19-20 LUGLIO - BOSSI SI DIMETTE, CALDEROLI MINISTRO. Il 19 luglio Umberto Bossi, colpito l'11 marzo da scompenso cardiaco, opta per il posto di deputato al Parlamento europeo e si dimette dalla carica di ministro delle Riforme e da quella di deputato. Il 20 luglio il presidente della Repubblica Ciampi firma il decreto che nomina il leghista Roberto Calderoli ministro per le Riforme.
12 OTTOBRE - LA CAMERA RESPINGE L'ARTICOLO 24. La Camera respinge l'articolo 24 del testo delle riforme sui poteri del capo dello Stato. I sì sono 211, i no 239, 9 gli astenuti. L'articolo si riferisce alla controfirma degli atti presidenziali. An vota contro e si scontra con la Lega. In serata il chiarimento in un vertice di maggioranza.
15 OTTOBRE - CAMERA, SI' A TESTO MAGGIORANZA CON 295 SI'. La Camera approva il testo delle riforme Costituzionali con 295 sì, 202 no e 9 astenuti. Il premier verrà indicato dagli elettori e avrà il potere di sciogliere la Camera, di nominare e revocare i ministri e determinare la politica generale. Al posto di Camera e Senato vengono introdotte due assemblee con basi elettorali e poteri diversi: una Camera «generalista» e un Senato federale. Nasce la Devolution, che assegna alle Regioni la competenza su sanità, organizzazione scolastica, programmi di studio di «interesse specifico» della regione e polizia amministrativa regionale locale.
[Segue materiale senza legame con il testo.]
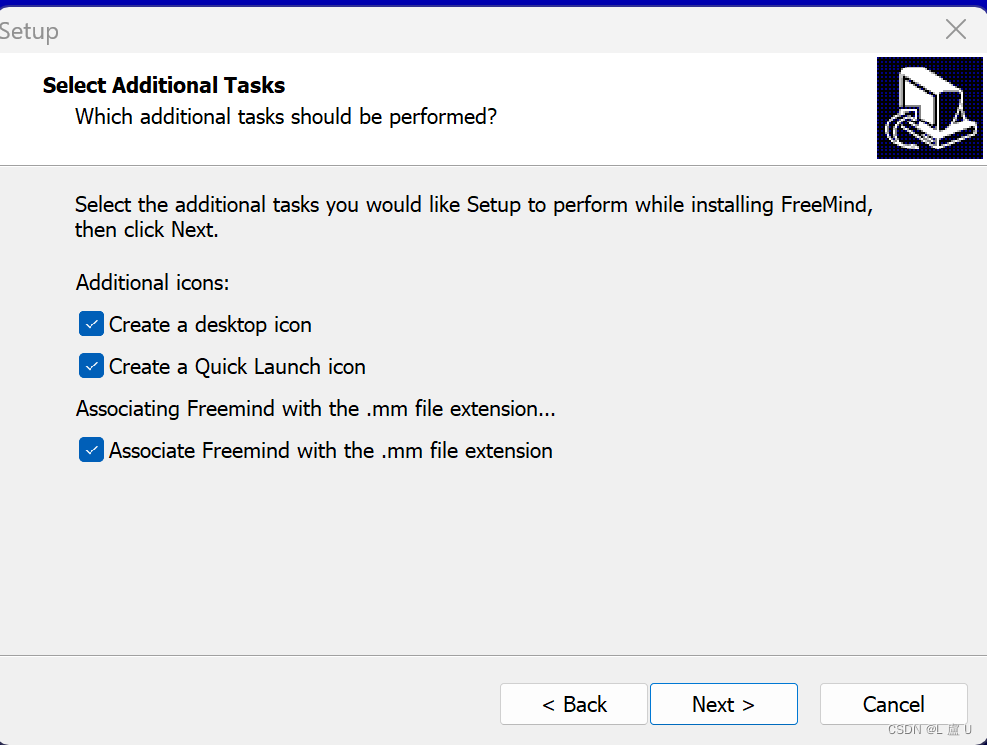Toggle the Create a Quick Launch icon checkbox
The image size is (987, 745).
(x=92, y=366)
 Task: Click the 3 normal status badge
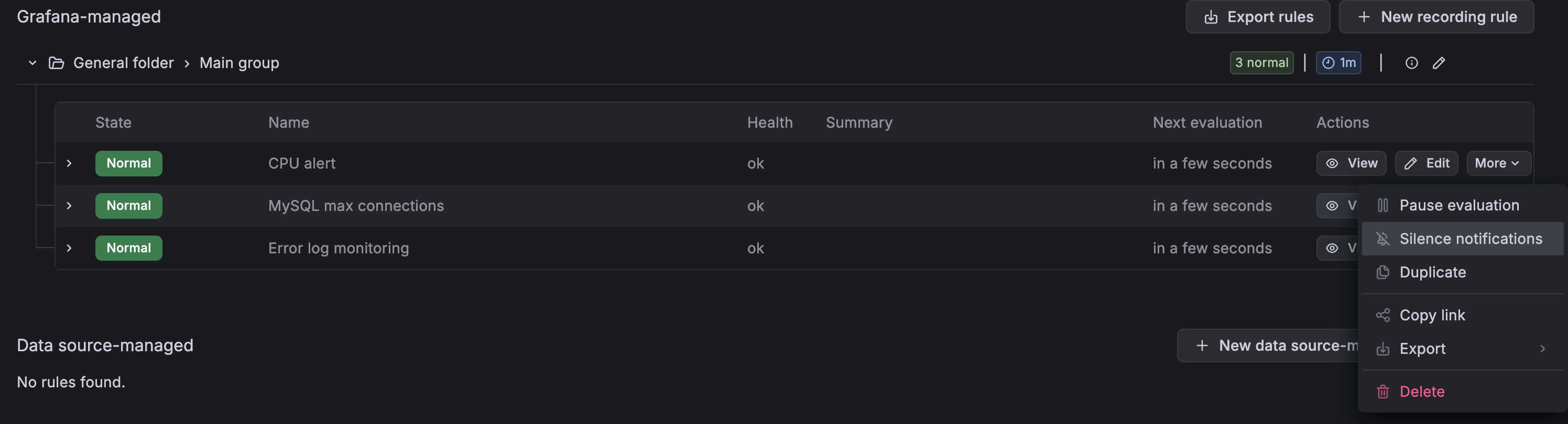[x=1261, y=63]
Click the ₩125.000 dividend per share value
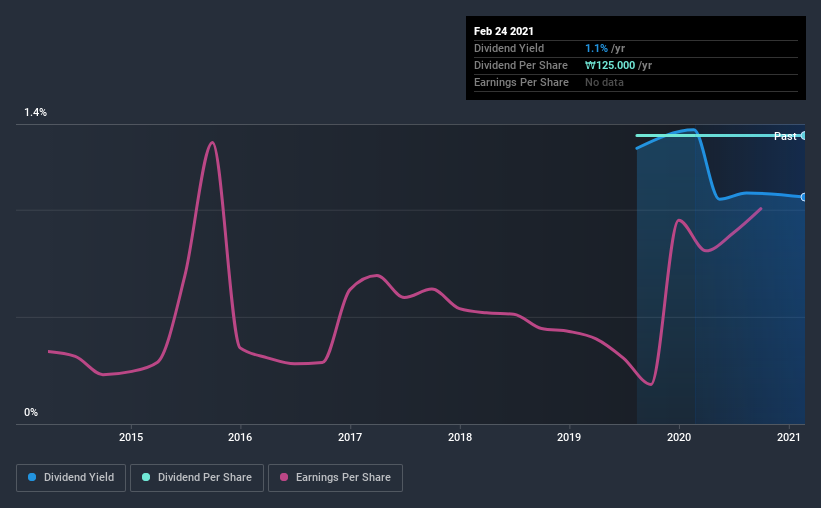 610,65
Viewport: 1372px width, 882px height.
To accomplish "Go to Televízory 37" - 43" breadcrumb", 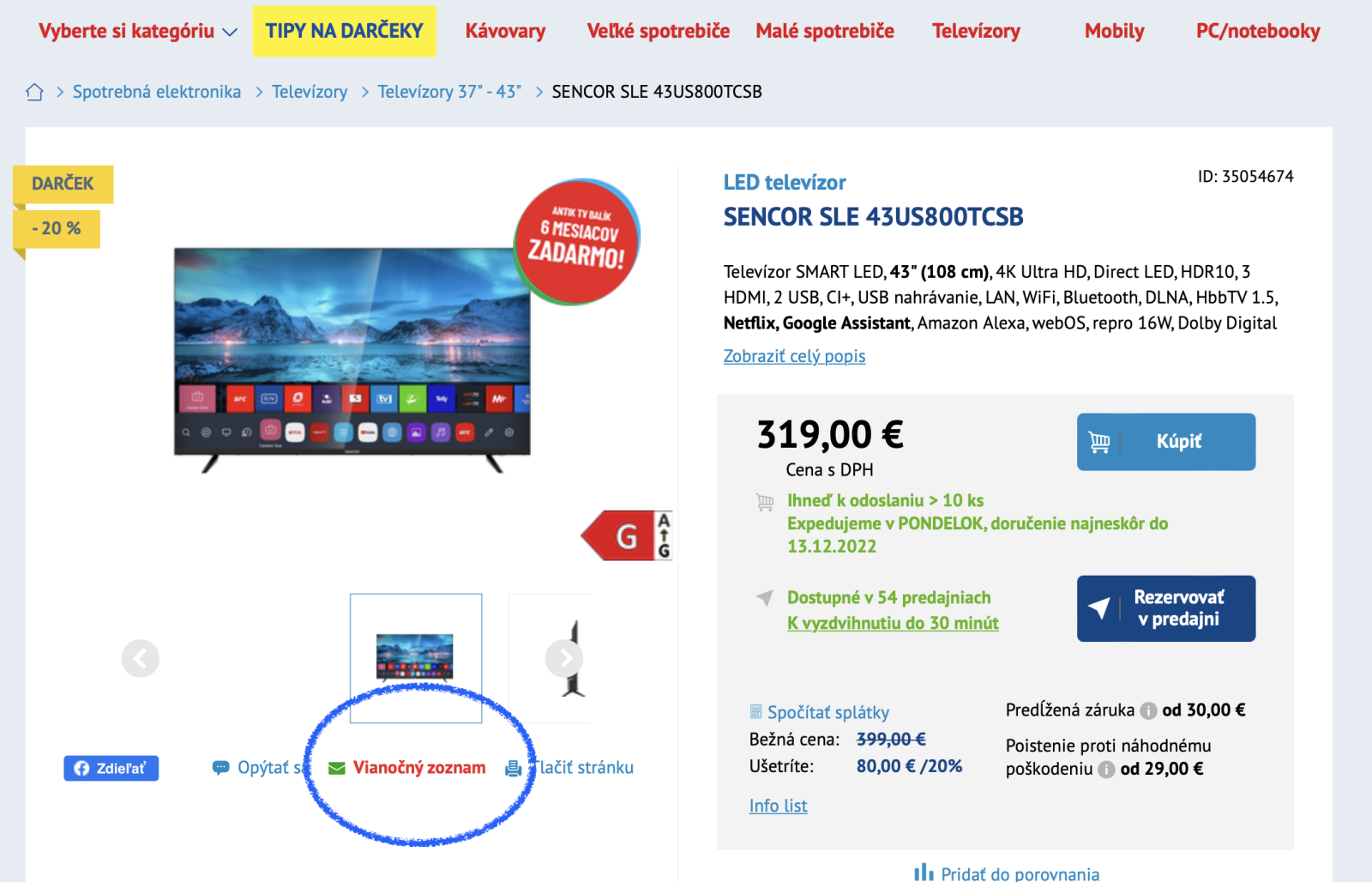I will [449, 92].
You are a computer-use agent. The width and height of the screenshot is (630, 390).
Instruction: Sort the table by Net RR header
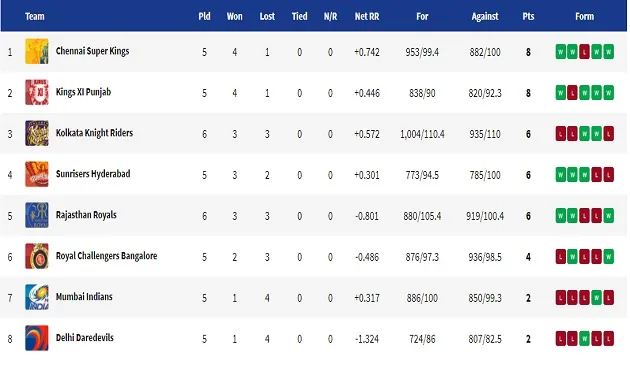tap(367, 16)
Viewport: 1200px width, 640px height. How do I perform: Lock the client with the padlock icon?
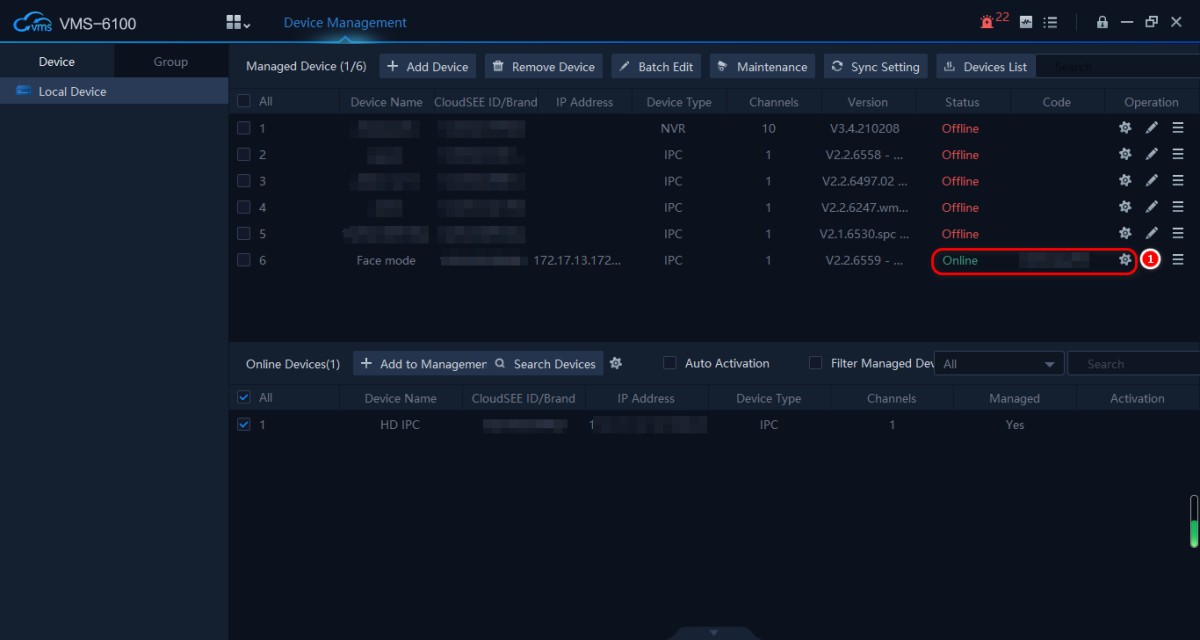[x=1102, y=22]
11 MARZO 2005 - PRODI, CDL PREPARA DITTATURA PREMIER. BERLUSCONI, UNA FREDDURA. Il leader dell'Unione Romano Prodi afferma che la Cdl con il suo progetto di riforma costituzionale «sta creando le premesse per una moderna e pericolosissima dittatura di maggioranza, anzi del primo ministro stesso». Risponde Berlusconi «si vede che sono in vena di freddure». 17 MARZO - CALDEROLI ANNUNCIA DIMISSIONI. PREMIER RASSICURA. Il ministro Calderoli annuncia di aver rassegnato le sue dimissioni a Berlusconi, spazientito dall'ingorgo che al Senato blocca le riforme e fa mancare il numero legale. Il premier rassicura Calderoli: le riforme passeranno al Senato prima di Pasqua.
23 MARZO - IL SENATO APPROVA. Il ddl sulla riforma della Costituzione è approvato dal Senato con 162 voti favorevoli e 14 contrari. I senatori del centrosinistra, che prima della votazione sventolano in aula le bandiere tricolori, non partecipano al voto. Calderoli annuncia il ritiro delle dimissioni.